Song by Continental Uptight Band

from the album Beautiful Friendship
- A-side: "Beautiful Friendship"
- B-side: "Refugee"
- Released: 1970
- Label: Imperial 5C 006-24242
- Composer: Barbara Ruskin
- Producer: Frank Jansen

= Beautiful Friendship (song) =

Beautiful Friendship was a 1970 song for the Continental Uptight Band. It was a Top 40 hit for them in Holland that year.
==Background==
The song was written by Barbara Ruskin. The Continental Uptight Band recorded the song and released it with "Refugee as the B side. In Holland, it was released on Imperial 5C 006-24242. And in Germany it was released on Columbia 1C 006-24 242.

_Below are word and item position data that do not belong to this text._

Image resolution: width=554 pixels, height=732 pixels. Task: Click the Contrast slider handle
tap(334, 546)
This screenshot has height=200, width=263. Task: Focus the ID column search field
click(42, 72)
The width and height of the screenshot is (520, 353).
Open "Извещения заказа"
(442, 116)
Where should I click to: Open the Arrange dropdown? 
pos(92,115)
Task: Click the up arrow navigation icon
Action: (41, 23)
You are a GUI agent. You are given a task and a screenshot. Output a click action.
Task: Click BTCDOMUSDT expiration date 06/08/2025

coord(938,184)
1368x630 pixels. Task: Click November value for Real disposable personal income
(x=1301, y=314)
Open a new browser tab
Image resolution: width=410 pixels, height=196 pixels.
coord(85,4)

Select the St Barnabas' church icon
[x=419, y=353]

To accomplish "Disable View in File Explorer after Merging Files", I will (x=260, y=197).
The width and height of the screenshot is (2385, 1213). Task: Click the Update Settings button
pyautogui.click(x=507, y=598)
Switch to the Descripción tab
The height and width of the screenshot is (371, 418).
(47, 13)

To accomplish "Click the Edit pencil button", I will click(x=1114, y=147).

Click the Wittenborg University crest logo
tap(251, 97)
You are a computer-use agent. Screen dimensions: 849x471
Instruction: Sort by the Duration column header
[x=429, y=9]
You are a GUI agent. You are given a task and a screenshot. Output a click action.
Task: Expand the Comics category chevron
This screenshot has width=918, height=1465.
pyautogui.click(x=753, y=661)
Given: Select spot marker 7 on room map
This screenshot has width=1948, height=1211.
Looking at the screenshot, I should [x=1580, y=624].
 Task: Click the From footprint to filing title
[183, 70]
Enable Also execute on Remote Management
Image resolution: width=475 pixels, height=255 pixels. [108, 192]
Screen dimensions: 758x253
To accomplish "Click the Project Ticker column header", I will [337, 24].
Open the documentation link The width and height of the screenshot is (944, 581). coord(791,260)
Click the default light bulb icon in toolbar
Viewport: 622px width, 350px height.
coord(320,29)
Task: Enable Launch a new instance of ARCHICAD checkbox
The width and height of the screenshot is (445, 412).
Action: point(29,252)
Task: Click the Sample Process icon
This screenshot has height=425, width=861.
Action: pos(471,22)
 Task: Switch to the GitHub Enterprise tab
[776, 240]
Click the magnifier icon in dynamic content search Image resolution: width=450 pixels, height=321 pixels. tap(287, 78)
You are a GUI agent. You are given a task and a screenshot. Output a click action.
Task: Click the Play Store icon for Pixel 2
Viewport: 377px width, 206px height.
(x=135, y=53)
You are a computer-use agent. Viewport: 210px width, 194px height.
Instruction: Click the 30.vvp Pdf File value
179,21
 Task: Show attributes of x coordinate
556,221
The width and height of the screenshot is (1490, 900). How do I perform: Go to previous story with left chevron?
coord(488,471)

The Continental Uptight Band album of the same name was released on Columbia SCX 6454 in 1971.

==Charts==
The Continental Uptight Band's single entered the Dutch Top 40 at no. 40 on 24 October 1970. Staying in the chart for another week, it peaked at no. 36.

==Later years==
Barbara Ruskin had her own version released. Backed "Yesterday's Coffee", it was released on President PT 369 in 1972. She did perform the song on Granada Television's Lift Off with Ayshea on 28 June 1972. This was her final single release.